Aussi décomposé qu’une mosaïque antique, le jeune homme ne put articuler le moindre mot et s’évanouit tout bonnement, s’écroulant sur le sol de pierre, la tête dans son bouquet de fleurs. C’étaient de belles roses blanches aux pétales délicats qui ressemblaient à des aubépines et, comme cet idiot avait réussi à s’ouvrir le crâne en tombant, le rouge de son sang finissait de lui dessiner autour du front une de ces couronnes de grosses fleurs que les femmes corfiotes en costume traditionnel nouaient dans leurs cheveux. La finesse de ses traits et la dentelle de ses longs cils noirs achevèrent ce tableau grandiose d’une mariée endormie, moustachue certes, mais il s’agissait là d’un simple détail. Même les voix des femmes Sikélianos s’étaient tues devant une telle apparition : évanoui dans ses roses, Kostas était belle, ou beau, on ne savait plus, et cela n’avait plus aucune importance.

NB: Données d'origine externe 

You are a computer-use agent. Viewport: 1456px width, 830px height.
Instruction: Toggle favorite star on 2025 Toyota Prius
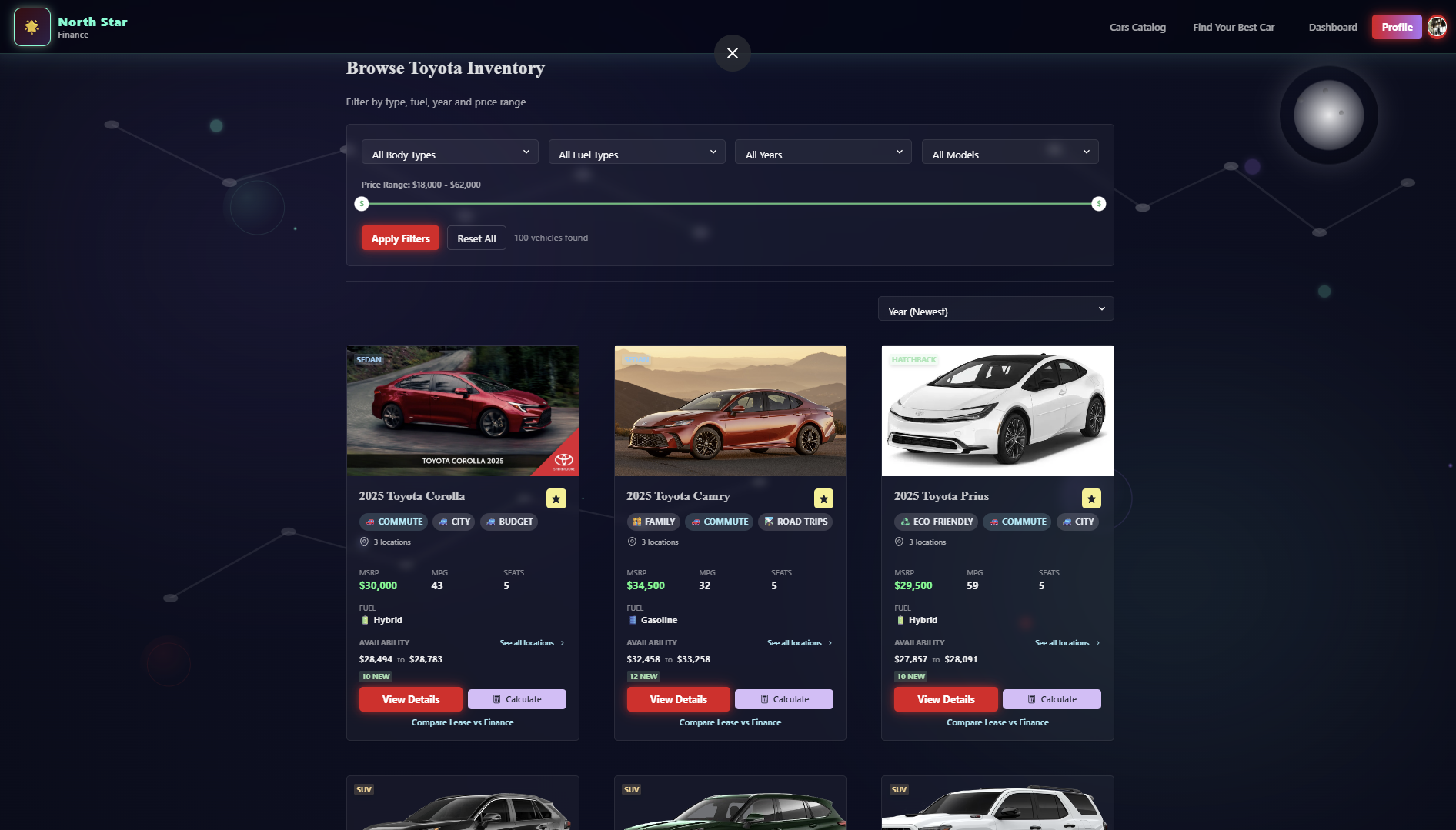point(1091,498)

Voilà comment mon arrière-arrière-grand-tante tomba amoureuse. Mais le vrai drame fut que Kostas tomba lui aussi amoureux d’elle.

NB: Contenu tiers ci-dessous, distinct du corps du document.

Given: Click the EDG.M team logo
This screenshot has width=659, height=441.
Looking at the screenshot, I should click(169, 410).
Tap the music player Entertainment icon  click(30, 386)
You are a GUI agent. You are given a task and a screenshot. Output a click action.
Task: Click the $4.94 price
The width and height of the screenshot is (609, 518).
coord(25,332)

Quand il ouvrit les yeux, une jeune fille taillée dans un tronc de cyprès, qui ne possédait ni poitrine, ni hanche, était penchée sur lui. Elle tenait dans la main d’immenses ciseaux et semblait prête à les lui planter dans le cœur. Sans doute l’avait-elle fait d’ailleurs, tant il y avait du sang autour de lui, mais qu’importe, mourir d’une main si douce était sans aucun doute le but de toute vie ! Oh Popo, le voilà qui se prend pour un poète maintenant ! Comme si on avait besoin de ça ! Il se met la tête en sang et le cœur à l’envers et pourquoi ? Pour se tromper de sœur ! Au moins lui, il a plu ! Il a tellement plu qu’on doit lui recoudre le crâne ! C’est sûr que ça fait son petit effet ! Et maintenant ? Il va devoir attendre combien de temps pour épouser sa grande perche ? Comme si la cadette allait se marier avant son aînée ! On pourrait peut-être faire une exception ? Pour une fois, ce serait pas si grave… Mais tu t’es cru où au juste ? Les filles, ça s’épousent dans l’ordre, c’est comme ça, sinon c’est le foutoir dans les dots ! Sauf que Lachésis n’a pas l’air décidé… Peut-être que si un autre idiot se présente et se casse une jambe, ça ferait de l’effet à la tisseuse ? Ben oui, allons casser les jambes à tous les garçons du village comme ça, il n’y aura plus personne aux champs ! T’en as d’autres des idées aussi bêtes que tes pieds ? Qu’est-ce qu’on peut faire ? Attendre, y’a rien à faire d’autre ! Regarde-le ce couillon, il est tellement amoureux qu’il a la tête qui voltige comme un moineau, à croire que la sorcière lui a jeté un sort !
Kostas vint chaque semaine garnir la file des jeunes prétendants, son bouquet de roses blanches à la main. Il le tendait à Atropos avec un sourire benêt, laquelle répondait avec un hochement de tête tout aussi niais, puis une sorte de haussement d’épaules asymétrique difficile à interpréter. C’était tout. Le bruit de leurs cœurs était couvert par le va-et-vient du métier à tisser de Lachésis, celle-là même qui refusait ostensiblement de lever son nez de sa toile pour regarder qui que ce fût.